My doc sent me for an x-ray of my neck and the findings supported her suspicion and diagnosis of degenerative osteoarthritis of the C5 and C6. Welcome to the perpetual pain club that goes along with getting older. Take your ticket directly to physical therapy and make friends with your nsaid.


Then I got sick, so-much-pain-I-couldn’t-move sick. Seems I had a wicked strep infection that my body responded to with an interesting, but non-life-threatening, condition called ermythia nodosum. I ended seeing a dermatologist and having a biopsy and a rheumatologist and gaining a diagnosis of fibromyalgia, along with several other multi-syllabic scary medical words.

Yesterday I wore tennis shoes to work. I was a little nervous about it. I work ten hours and the longest I had shoes on for almost a month was about a three hour stretch. Other than soreness in my shoulder, I’m feeling pretty normal. I’m quite happy to report that I wore the shoes all through the day, right up to bedtime!
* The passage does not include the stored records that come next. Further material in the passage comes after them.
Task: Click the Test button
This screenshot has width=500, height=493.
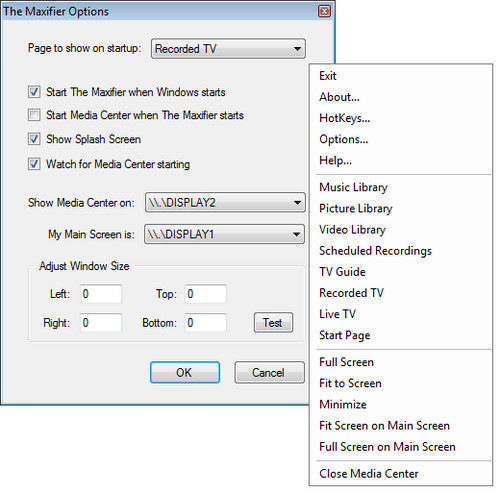Action: pos(273,322)
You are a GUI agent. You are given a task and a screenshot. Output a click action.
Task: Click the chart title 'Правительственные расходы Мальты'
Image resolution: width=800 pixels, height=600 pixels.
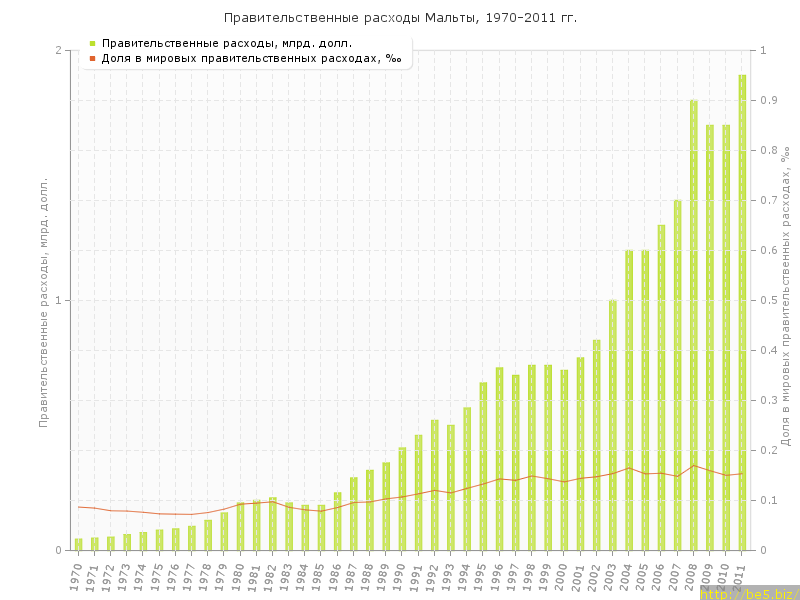[x=400, y=18]
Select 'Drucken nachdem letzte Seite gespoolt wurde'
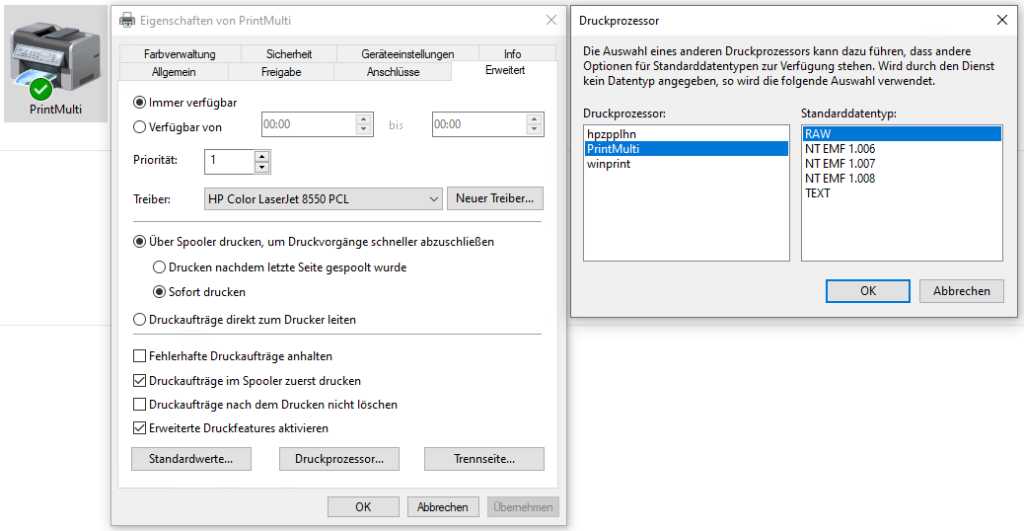Image resolution: width=1024 pixels, height=531 pixels. tap(159, 268)
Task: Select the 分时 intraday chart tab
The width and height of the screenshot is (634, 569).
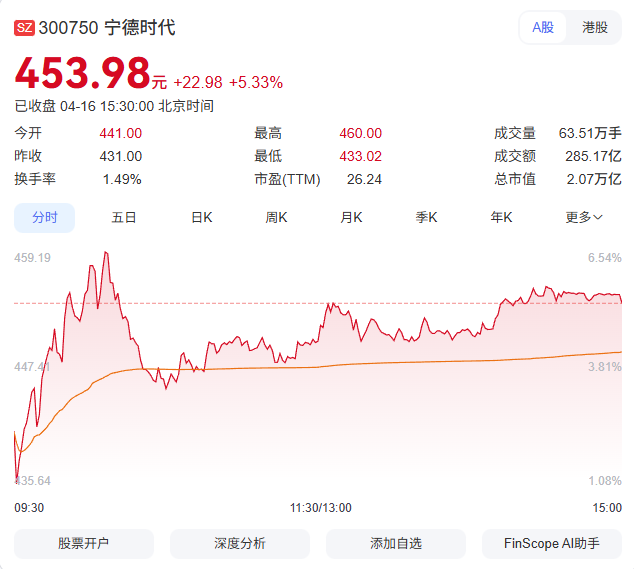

Normal. Just what is that? And what will it look like in the future? How does one learn to live with pain? I have watched my husband be in chronic pain for thirty years. I have seen him cycle in and out of major depression because of it. I have made excuses upon excuses for his moodiness and the dark cloud of pain that has hounded him for so long. I don’t want to let my pain control my moods. I have seen it try…I didn’t like the way I responded.


As I pondered this, my thoughts seemed to automatically go to Paul’s prayer for the thorn in his flesh to be removed. Paul: God, take this away. I can’t do everything you want me to do with this. Others will see this problem and focus on how you seem unable to remove it. That can’t be good PR for an al- powerful and lavishly gracious God.
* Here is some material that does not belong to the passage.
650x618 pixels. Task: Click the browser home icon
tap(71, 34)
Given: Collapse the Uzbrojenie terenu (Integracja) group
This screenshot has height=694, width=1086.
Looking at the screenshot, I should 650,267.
And God says: No. Nope. Not going to do it. See, the more dependent upon me that you are, the more you will find that I am all you need and that I will give you just what you need, right when you need it. Not one minute before. And it will feel like I’m late, like I’m not paying attention. Do not give into that lie. See, here’s the thing when you come to the end of yourself, your answers, your strategies, your strength, I AM there. When you’ve come to the end yourself I AM. And I will be. I will be your strength. And I will be your joy.
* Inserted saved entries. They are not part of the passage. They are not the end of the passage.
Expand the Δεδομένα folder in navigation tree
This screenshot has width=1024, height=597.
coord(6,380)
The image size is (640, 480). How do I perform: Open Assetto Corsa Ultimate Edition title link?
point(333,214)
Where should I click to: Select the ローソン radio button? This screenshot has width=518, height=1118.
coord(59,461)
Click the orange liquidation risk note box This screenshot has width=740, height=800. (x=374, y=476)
On the first Sunday back to church in a month, I had the blessed opportunity to sing a duet with my pastor, a godly man with a wonderful tenor voice. We sang the old hymn, “Day by Day.” Words that went straight to my heart. Psalm 84:7 describes how the followers of God go from “strength to strength.” There is no gap, no space where His strength is not available to us. No space whatsoever. None. Day by day, every hour, moment by moment, the Lord himself is near me, with a special mercy for each hour. For you too.

My prayer is that when the pain is bad, and the heart is weary, that God will make His strength known, both in my head and my heart, my feelings…because that’s the place where the gap sometimes forms for me. When what I’m feeling hurts and screams louder than what I know to be true from God’s Word, I need to lean hard on the One bridges the gap.

Have pain? Need strength? Leaning hard?